In June 2021, Jayawickreme was appointed to the Working Committee of the Samagi Jana Balawegaya (SJB).

He was also appointed Social Development Secretary to Opposition Leader Sajith Premadasa, with the letter of appointment formally handed over by Premadasa.

In September 2022, Jayawickreme was appointed Assistant Secretary of the Samagi Jana Balawegaya’s National Reforms Committee.

He was also appointed Chairman of the party’s LGBTIQ Reforms Committee, while continuing to serve as Vice Chairman of the SJB Youth wing.

Jayawickreme, in his capacity as Chairman of the Samagi Jana Balawegaya’s LGBTIQ Reforms Committee, oversaw the submission of a proposed policy document to Opposition Leader Sajith Premadasa in August 2023.

He stated that the committee had been tasked with completing the policy within two months and indicated plans to engage religious leaders regarding the proposals.

== Political activism and public stances ==
After his 2020 electoral defeat, Jayawickreme became a prominent activist for the SJB. He served as the party's Weligama Organiser and as the Vice Chairman of the Samagi Tharuna Balawegaya (STB), the party's youth wing. He resigned from the youth wing vice chairmanship in November 2023 to focus on the upcoming general election.

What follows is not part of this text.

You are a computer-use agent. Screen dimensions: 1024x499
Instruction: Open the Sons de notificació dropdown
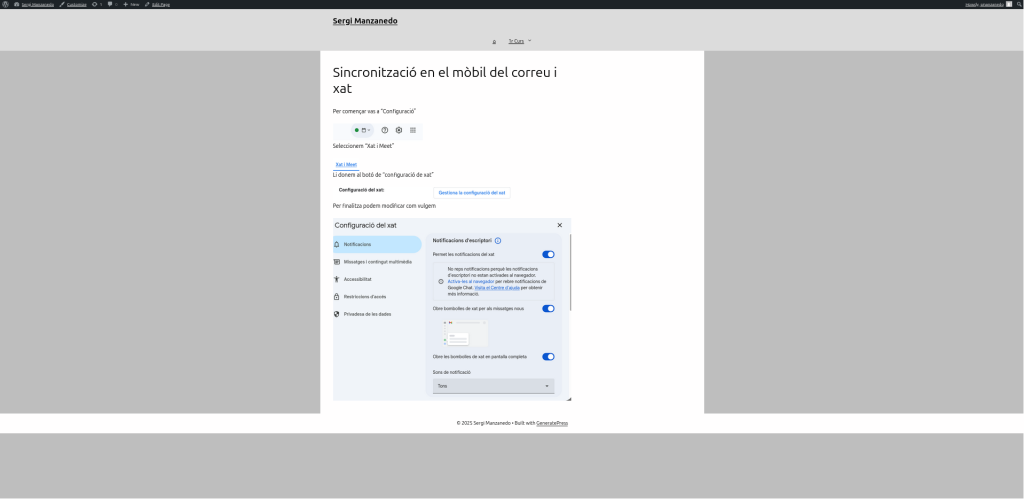pyautogui.click(x=493, y=385)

=== Opposition to forced cremations ===
During the COVID-19 pandemic in Sri Lanka, Jayawickreme publicly opposed cases that risked compulsory cremation without confirmed medical findings. In May 2020, while serving as Chairman of the Weligama Urban Council, he intervened in a case involving a deceased Muslim woman in Weligama after sections of the media reported that she had died of COVID-19. According to contemporaneous reports, Jayawickreme stated that he had insisted the deceased should not be cremated until a COVID-19 test had been conducted, warning that irresponsible reporting could inflame communal tension. Later accounts of the incident stated that the test result was negative and that the body was ultimately handed over to the family for burial in keeping with their religious beliefs.

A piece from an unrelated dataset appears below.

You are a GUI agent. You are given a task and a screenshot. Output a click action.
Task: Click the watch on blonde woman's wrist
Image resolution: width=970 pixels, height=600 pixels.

In May 2020, Jayawickreme publicly warned two private television channels over what he described as the unauthorised entry into the private property of a suspected COVID-19 patient in Weligama and the invasion of the family’s privacy. Citing powers under the Urban Council Act, he said he would ban unauthorised media access to such private premises in the area and warned that legal action could follow against outlets that continued irresponsible or false reporting on suspected COVID-19 cases.

===Marriott Weligama COVID-19 incident===

In November 2020, a guest linked to the Brandix COVID-19 cluster was reported to have stayed at the Weligama Bay Marriott Resort & Spa, prompting contact tracing and quarantine measures involving hotel staff.

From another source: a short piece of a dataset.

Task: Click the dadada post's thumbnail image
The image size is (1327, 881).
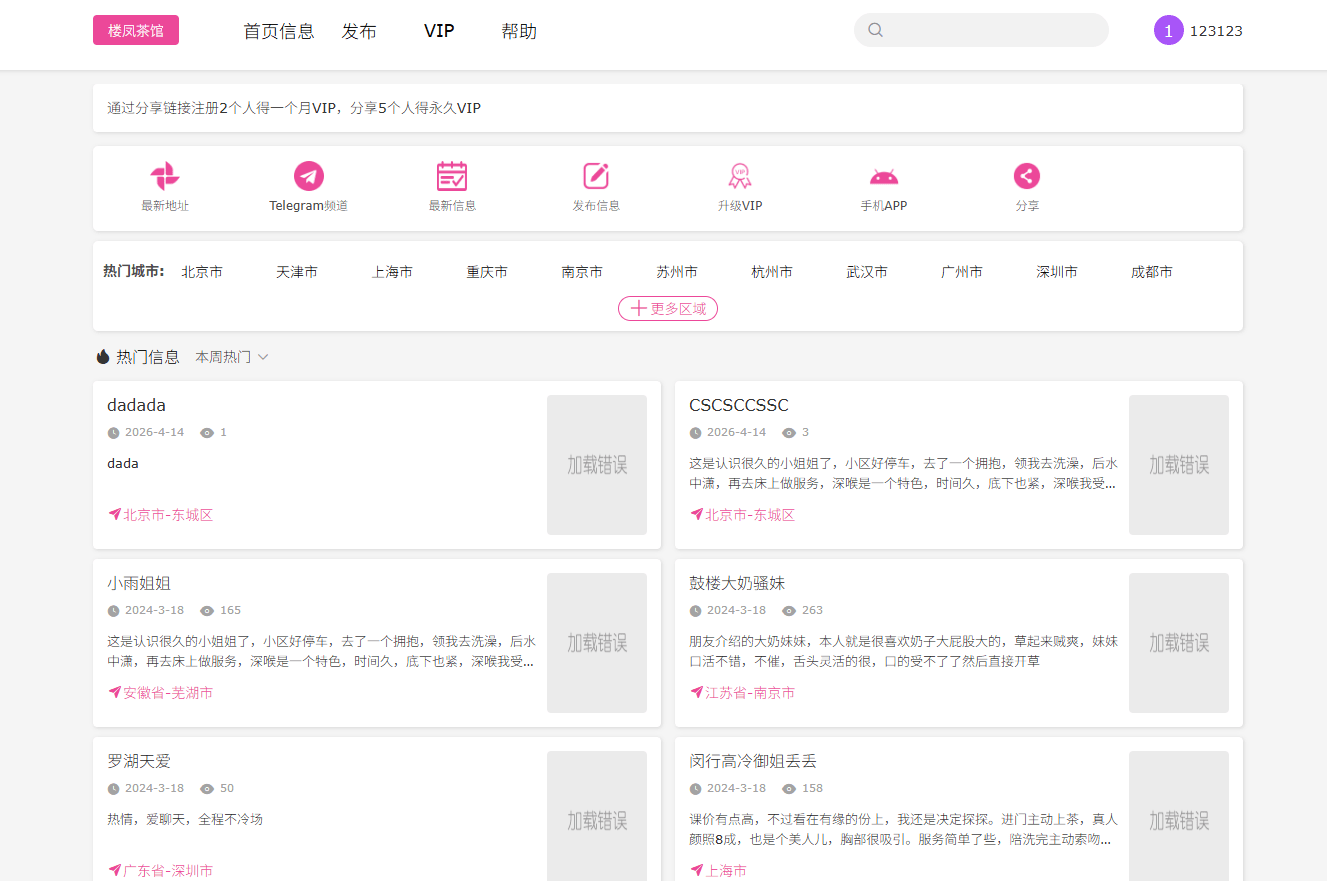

Jayawickreme, serving as Chairman of the Weligama Urban Council, instructed the temporary closure of the hotel as a precautionary public health measure.

The hotel management subsequently stated that operations would continue without accepting new room bookings, in line with health guidelines.

===Criticism of Speaker Mahinda Yapa Abeywardena===

In November 2022, Jayawickreme criticised Speaker of Parliament Mahinda Yapa Abeywardena, alleging that he had acted in a politically biased manner inconsistent with the neutrality expected of the office.

He further claimed that the Speaker was engaged in political activities, including functioning as a party organiser, which he argued was incompatible with the constitutional expectations of the position.

=== Online Safety Bill petition ===
In October 2023, Jayawickreme was a key petitioner in a high-profile Fundamental Rights petition filed in the Supreme Court of Sri Lanka challenging the constitutionality of the government's controversial Online Safety Bill.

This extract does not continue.